Treasury's Internal Audit Division investigated the security and processing of personal data held in the Department of Health and Social Security's benefit payment system.

Health services, family practitioner services have 'view only' access to the benefit system to determine the qualification criteria and to confirm that people were in receipt of benefits and are entitled to free prescriptions, ophthalmic and dental services.

Officers were not only provided with the information they required but had the ability to view other information held in the system not relevant to the primary task, the review found.

The report said constraints in the design of the benefit payment system may present difficulties in restricting system access and the removal of potentially excessive access privileges to the system would have to be considered in the wider context to ensure the fair and lawful processing of personal data.

Benefit information transferred to the UK is more often generated on an individual basis, amounting to approximately 360 general benefit claims and around 86 pension claims a year.

Steps are to be taken to ensure that in future all personal data is sent to the UK by registered post.
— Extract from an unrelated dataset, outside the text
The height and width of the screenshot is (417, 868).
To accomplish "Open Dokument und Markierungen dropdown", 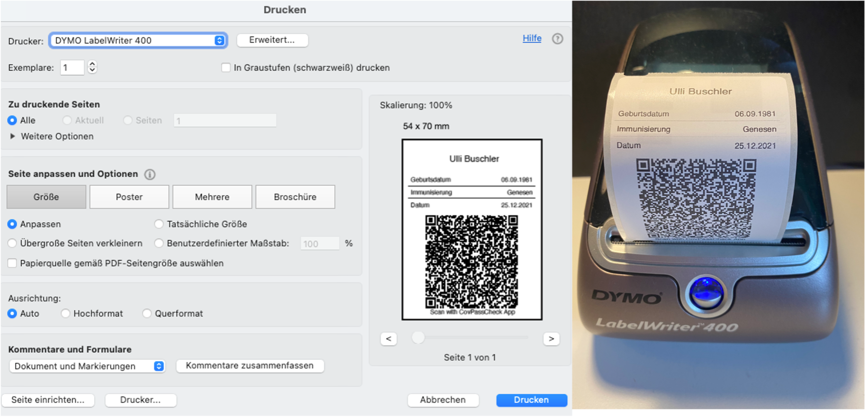I will tap(87, 366).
The only 'bulk' transfer of information to the UK relates to National Insurance contribution details which are submitted to HM Revenue and Customs and amount to approximately 5,000 to 9,000 records annually, submitted as an e-mail attachment to a designated HMRC officer.
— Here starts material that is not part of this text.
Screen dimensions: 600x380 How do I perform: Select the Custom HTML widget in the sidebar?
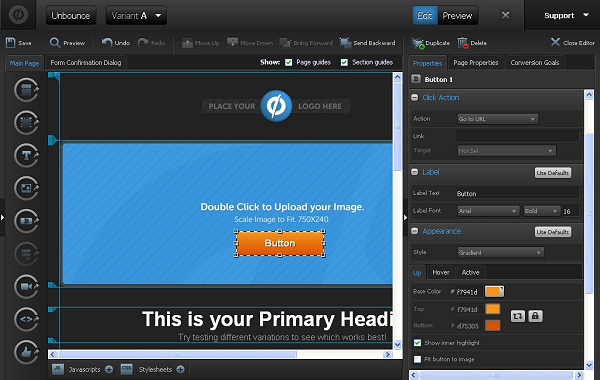click(x=26, y=319)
The report said the Manx Government had a range of comprehensive technical and organisational measures in place to protect data and information but there was scope for further improvements in certain areas.

Mr Bell, whilst gaining assurance from the results of the review, said: 'The Isle of Man Government cannot become complacent about ensuring the confidentiality of information.

'We recognise the development of the information communication strategy and the increased use of such technology to exchange sensitive data does present a greater risk for our business which in turn places a greater onus upon us all within the public service to act responsibly in promoting high standards in data security.'

A follow-up review is to take place within the next six months to assess the progress made with the suggested action plans and what impact this has made with the implementation of the recommendations made.